SHORT PROBLEM: Reproduce the listing below line for line, with no changes.

## Begin MATERIAL FOR THIS EXERCISE

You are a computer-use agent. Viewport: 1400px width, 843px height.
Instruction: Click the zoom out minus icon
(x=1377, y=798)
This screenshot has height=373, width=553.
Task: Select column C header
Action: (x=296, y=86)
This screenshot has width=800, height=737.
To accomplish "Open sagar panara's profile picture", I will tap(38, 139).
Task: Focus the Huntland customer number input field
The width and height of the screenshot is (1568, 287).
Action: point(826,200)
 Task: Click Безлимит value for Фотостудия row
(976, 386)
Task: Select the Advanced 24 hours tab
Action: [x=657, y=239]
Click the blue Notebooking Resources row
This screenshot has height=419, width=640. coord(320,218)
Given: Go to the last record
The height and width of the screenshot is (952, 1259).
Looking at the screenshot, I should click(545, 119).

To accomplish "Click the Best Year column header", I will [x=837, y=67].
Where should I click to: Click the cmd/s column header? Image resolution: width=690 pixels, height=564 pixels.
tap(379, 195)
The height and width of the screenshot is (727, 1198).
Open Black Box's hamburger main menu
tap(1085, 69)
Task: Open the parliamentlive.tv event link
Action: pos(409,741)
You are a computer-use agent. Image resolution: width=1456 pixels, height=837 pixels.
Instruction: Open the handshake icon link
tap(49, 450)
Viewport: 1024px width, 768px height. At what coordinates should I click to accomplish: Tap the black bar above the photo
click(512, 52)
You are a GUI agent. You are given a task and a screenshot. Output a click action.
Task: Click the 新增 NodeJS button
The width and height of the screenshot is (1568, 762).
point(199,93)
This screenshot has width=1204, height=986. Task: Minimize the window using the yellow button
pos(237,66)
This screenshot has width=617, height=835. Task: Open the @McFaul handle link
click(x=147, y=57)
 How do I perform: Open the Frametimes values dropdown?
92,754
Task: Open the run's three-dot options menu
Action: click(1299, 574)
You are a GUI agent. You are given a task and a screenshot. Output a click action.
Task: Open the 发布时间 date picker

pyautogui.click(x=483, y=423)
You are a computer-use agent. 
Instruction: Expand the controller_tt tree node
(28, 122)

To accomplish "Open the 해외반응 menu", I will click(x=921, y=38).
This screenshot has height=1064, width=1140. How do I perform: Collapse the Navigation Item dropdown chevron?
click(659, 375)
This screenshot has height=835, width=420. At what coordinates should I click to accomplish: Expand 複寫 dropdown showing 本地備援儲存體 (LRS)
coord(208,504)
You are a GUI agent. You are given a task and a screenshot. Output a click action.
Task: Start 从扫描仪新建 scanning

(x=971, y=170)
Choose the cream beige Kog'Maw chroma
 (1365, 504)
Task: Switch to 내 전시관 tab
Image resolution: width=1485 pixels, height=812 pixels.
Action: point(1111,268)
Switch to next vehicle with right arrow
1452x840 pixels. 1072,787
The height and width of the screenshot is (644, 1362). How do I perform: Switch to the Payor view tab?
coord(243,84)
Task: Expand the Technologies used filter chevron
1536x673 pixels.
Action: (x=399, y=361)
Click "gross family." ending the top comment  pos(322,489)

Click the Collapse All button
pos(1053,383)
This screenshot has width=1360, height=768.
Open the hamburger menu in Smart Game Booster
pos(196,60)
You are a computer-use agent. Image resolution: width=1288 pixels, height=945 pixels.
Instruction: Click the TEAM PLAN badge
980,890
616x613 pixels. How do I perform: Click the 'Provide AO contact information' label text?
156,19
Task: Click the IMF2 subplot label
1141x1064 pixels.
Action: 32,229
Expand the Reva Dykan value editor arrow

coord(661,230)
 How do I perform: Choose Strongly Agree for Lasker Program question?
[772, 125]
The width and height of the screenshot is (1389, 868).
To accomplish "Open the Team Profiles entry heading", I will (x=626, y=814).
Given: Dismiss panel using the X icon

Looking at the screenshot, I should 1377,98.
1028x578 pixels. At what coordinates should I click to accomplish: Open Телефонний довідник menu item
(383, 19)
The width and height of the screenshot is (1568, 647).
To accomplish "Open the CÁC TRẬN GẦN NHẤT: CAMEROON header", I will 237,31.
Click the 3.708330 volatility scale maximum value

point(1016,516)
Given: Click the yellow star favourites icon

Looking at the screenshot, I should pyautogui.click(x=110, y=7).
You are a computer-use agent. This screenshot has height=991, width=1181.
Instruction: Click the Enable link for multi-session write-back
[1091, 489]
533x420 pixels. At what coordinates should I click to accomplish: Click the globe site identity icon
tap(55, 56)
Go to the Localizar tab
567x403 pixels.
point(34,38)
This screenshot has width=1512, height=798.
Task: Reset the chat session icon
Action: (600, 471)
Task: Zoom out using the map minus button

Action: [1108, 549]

## End MATERIAL FOR THIS EXERCISE

RESULT OF THE EXERCISE:
You are a computer-use agent. Viewport: 1400px width, 843px height.
Instruction: Click the zoom out minus icon
(x=1377, y=798)
This screenshot has height=373, width=553.
Task: Select column C header
Action: (x=296, y=86)
This screenshot has width=800, height=737.
To accomplish "Open sagar panara's profile picture", I will tap(38, 139).
Task: Focus the Huntland customer number input field
The width and height of the screenshot is (1568, 287).
Action: point(826,200)
 Task: Click Безлимит value for Фотостудия row
(976, 386)
Task: Select the Advanced 24 hours tab
Action: [x=657, y=239]
Click the blue Notebooking Resources row
This screenshot has height=419, width=640. coord(320,218)
Given: Go to the last record
The height and width of the screenshot is (952, 1259).
Looking at the screenshot, I should click(545, 119).

To accomplish "Click the Best Year column header", I will [x=837, y=67].
Where should I click to: Click the cmd/s column header? Image resolution: width=690 pixels, height=564 pixels.
tap(379, 195)
The height and width of the screenshot is (727, 1198).
Open Black Box's hamburger main menu
tap(1085, 69)
Task: Open the parliamentlive.tv event link
Action: pos(409,741)
You are a computer-use agent. Image resolution: width=1456 pixels, height=837 pixels.
Instruction: Open the handshake icon link
tap(49, 450)
Viewport: 1024px width, 768px height. At what coordinates should I click to accomplish: Tap the black bar above the photo
click(512, 52)
You are a GUI agent. You are given a task and a screenshot. Output a click action.
Task: Click the 新增 NodeJS button
The width and height of the screenshot is (1568, 762).
point(199,93)
This screenshot has width=1204, height=986. Task: Minimize the window using the yellow button
pos(237,66)
This screenshot has width=617, height=835. Task: Open the @McFaul handle link
click(x=147, y=57)
 How do I perform: Open the Frametimes values dropdown?
92,754
Task: Open the run's three-dot options menu
Action: click(1299, 574)
You are a GUI agent. You are given a task and a screenshot. Output a click action.
Task: Open the 发布时间 date picker

pyautogui.click(x=483, y=423)
You are a computer-use agent. 
Instruction: Expand the controller_tt tree node
(28, 122)

To accomplish "Open the 해외반응 menu", I will click(x=921, y=38).
This screenshot has height=1064, width=1140. How do I perform: Collapse the Navigation Item dropdown chevron?
click(659, 375)
This screenshot has height=835, width=420. At what coordinates should I click to accomplish: Expand 複寫 dropdown showing 本地備援儲存體 (LRS)
coord(208,504)
You are a GUI agent. You are given a task and a screenshot. Output a click action.
Task: Start 从扫描仪新建 scanning

(x=971, y=170)
Choose the cream beige Kog'Maw chroma
 (1365, 504)
Task: Switch to 내 전시관 tab
Image resolution: width=1485 pixels, height=812 pixels.
Action: point(1111,268)
Switch to next vehicle with right arrow
1452x840 pixels. 1072,787
The height and width of the screenshot is (644, 1362). How do I perform: Switch to the Payor view tab?
coord(243,84)
Task: Expand the Technologies used filter chevron
1536x673 pixels.
Action: (x=399, y=361)
Click "gross family." ending the top comment  pos(322,489)

Click the Collapse All button
pos(1053,383)
This screenshot has width=1360, height=768.
Open the hamburger menu in Smart Game Booster
pos(196,60)
You are a computer-use agent. Image resolution: width=1288 pixels, height=945 pixels.
Instruction: Click the TEAM PLAN badge
980,890
616x613 pixels. How do I perform: Click the 'Provide AO contact information' label text?
156,19
Task: Click the IMF2 subplot label
1141x1064 pixels.
Action: 32,229
Expand the Reva Dykan value editor arrow

coord(661,230)
 How do I perform: Choose Strongly Agree for Lasker Program question?
[772, 125]
The width and height of the screenshot is (1389, 868).
To accomplish "Open the Team Profiles entry heading", I will (x=626, y=814).
Given: Dismiss panel using the X icon

Looking at the screenshot, I should 1377,98.
1028x578 pixels. At what coordinates should I click to accomplish: Open Телефонний довідник menu item
(383, 19)
The width and height of the screenshot is (1568, 647).
To accomplish "Open the CÁC TRẬN GẦN NHẤT: CAMEROON header", I will 237,31.
Click the 3.708330 volatility scale maximum value

point(1016,516)
Given: Click the yellow star favourites icon

Looking at the screenshot, I should pyautogui.click(x=110, y=7).
You are a computer-use agent. This screenshot has height=991, width=1181.
Instruction: Click the Enable link for multi-session write-back
[1091, 489]
533x420 pixels. At what coordinates should I click to accomplish: Click the globe site identity icon
tap(55, 56)
Go to the Localizar tab
567x403 pixels.
point(34,38)
This screenshot has width=1512, height=798.
Task: Reset the chat session icon
Action: (600, 471)
Task: Zoom out using the map minus button

Action: [1108, 549]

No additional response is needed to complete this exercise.